**Required action**
Please copy the records from the line with "at (35, 21)." to the line with "panel-label: b) is", substituting "Find an element" for "Locate an element" and changing nothing else.

**Material shown**

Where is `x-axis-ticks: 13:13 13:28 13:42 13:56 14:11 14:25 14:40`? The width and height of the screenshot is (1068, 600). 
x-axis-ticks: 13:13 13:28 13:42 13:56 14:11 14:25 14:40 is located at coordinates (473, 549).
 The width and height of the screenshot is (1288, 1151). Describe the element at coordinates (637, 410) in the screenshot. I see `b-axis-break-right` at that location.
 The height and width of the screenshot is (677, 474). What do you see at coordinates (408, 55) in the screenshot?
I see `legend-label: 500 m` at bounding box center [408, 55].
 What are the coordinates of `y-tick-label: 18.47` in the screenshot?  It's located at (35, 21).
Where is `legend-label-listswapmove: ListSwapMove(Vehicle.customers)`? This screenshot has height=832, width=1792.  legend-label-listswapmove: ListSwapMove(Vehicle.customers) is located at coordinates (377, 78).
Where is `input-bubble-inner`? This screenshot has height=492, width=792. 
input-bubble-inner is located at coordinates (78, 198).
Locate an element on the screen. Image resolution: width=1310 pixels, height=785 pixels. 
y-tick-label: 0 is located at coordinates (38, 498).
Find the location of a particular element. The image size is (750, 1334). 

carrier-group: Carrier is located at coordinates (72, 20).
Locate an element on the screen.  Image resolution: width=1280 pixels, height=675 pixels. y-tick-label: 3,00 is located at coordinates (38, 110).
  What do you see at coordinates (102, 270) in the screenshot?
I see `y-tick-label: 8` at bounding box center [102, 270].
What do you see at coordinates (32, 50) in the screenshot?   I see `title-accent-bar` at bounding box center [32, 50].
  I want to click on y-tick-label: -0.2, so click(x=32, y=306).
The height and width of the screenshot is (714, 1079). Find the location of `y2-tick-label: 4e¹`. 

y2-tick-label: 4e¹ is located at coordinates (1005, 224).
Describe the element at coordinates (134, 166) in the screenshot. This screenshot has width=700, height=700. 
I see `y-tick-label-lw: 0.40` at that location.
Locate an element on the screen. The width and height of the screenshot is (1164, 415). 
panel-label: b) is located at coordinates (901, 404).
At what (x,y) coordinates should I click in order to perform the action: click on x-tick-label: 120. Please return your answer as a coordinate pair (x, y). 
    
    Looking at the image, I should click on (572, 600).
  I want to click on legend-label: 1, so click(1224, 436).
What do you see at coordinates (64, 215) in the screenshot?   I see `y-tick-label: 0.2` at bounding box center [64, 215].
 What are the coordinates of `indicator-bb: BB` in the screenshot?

**Expected output**
 What are the coordinates of `y-tick-label: 18.47` in the screenshot?  It's located at (35, 21).
Where is `legend-label-listswapmove: ListSwapMove(Vehicle.customers)`? This screenshot has height=832, width=1792.  legend-label-listswapmove: ListSwapMove(Vehicle.customers) is located at coordinates (377, 78).
Where is `input-bubble-inner`? This screenshot has height=492, width=792. 
input-bubble-inner is located at coordinates (78, 198).
Find an element on the screen. Image resolution: width=1310 pixels, height=785 pixels. 
y-tick-label: 0 is located at coordinates (38, 498).
Find the location of a particular element. The image size is (750, 1334). 

carrier-group: Carrier is located at coordinates (72, 20).
Find an element on the screen.  Image resolution: width=1280 pixels, height=675 pixels. y-tick-label: 3,00 is located at coordinates (38, 110).
  What do you see at coordinates (102, 270) in the screenshot?
I see `y-tick-label: 8` at bounding box center [102, 270].
What do you see at coordinates (32, 50) in the screenshot?   I see `title-accent-bar` at bounding box center [32, 50].
  I want to click on y-tick-label: -0.2, so click(x=32, y=306).
The height and width of the screenshot is (714, 1079). Find the location of `y2-tick-label: 4e¹`. 

y2-tick-label: 4e¹ is located at coordinates (1005, 224).
Describe the element at coordinates (134, 166) in the screenshot. This screenshot has width=700, height=700. 
I see `y-tick-label-lw: 0.40` at that location.
Find an element on the screen. The width and height of the screenshot is (1164, 415). 
panel-label: b) is located at coordinates (901, 404).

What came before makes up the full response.